• Petunjuk Soal: Menurut bacaan tentang dana Pemda yang mengendap di bank, berapa nilai dana simpanan pemerintah daerah di perbankan hingga Agustus 2025?
++++ Teks Bacaan
Semarang, Idola 92.6 FM-Belanja pemerintah daerah semestinya menjadi motor penggerak ekonomi di tingkat lokal–mendorong perputaran uang, menciptakan lapangan kerja, dan mempercepat pembangunan infrastruktur maupun pelayanan publik.
Namun faktanya, serapan anggaran Pemda masih rendah. Data Kementerian Keuangan mencatat, hingga Agustus 2025, dana simpanan pemerintah daerah di perbankan mencapai Rp 233,11 triliun meningkat sekitar 21,05% bila dibandingkan catatan per akhir Agustus 2024 yang senilai Rp 192,57 triliun. Dana per akhir Agustus 2025 itu menjadi yang tertinggi selama 5 tahun terakhir, karena pada Agustus 2021, anggaran dana mengendap Pemda di bank senilai Rp 178,95 triliun, Agustus 2022 Rp 203,42 triliun, dan per Agustus 2023 Rp 201,31 triliun.
Dari uang ratusan triliun yang ngendon di bank ini juga dapat dibaca bahwa alih-alih membelanjakan anggaran untuk pembangunan banyak daerah justru menyimpan uangnya di bank.
Akibatnya, efek berganda (multiplier effect) dari belanja publik tidak terjadi — ekonomi lokal tidak bergerak optimal, proyek tertunda, hingga pelayanan publik melambat. Fenomena dana mengendap di bank menunjukkan paradoks pembangunan daerah: uang ada, tapi justru tak bekerja untuk kesejahteraan rakyat.
++++++++
++++ Data Sumber
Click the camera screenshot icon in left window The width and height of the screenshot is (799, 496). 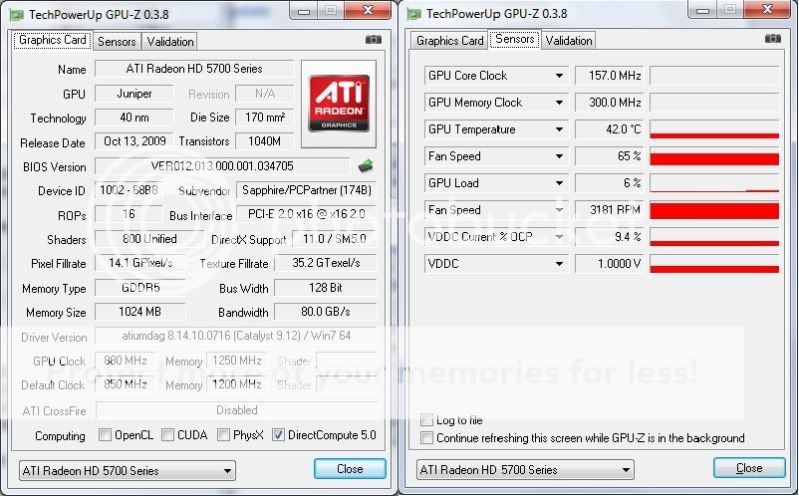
++++++++
• Jawaban Akhir: Rp 233,11 triliun.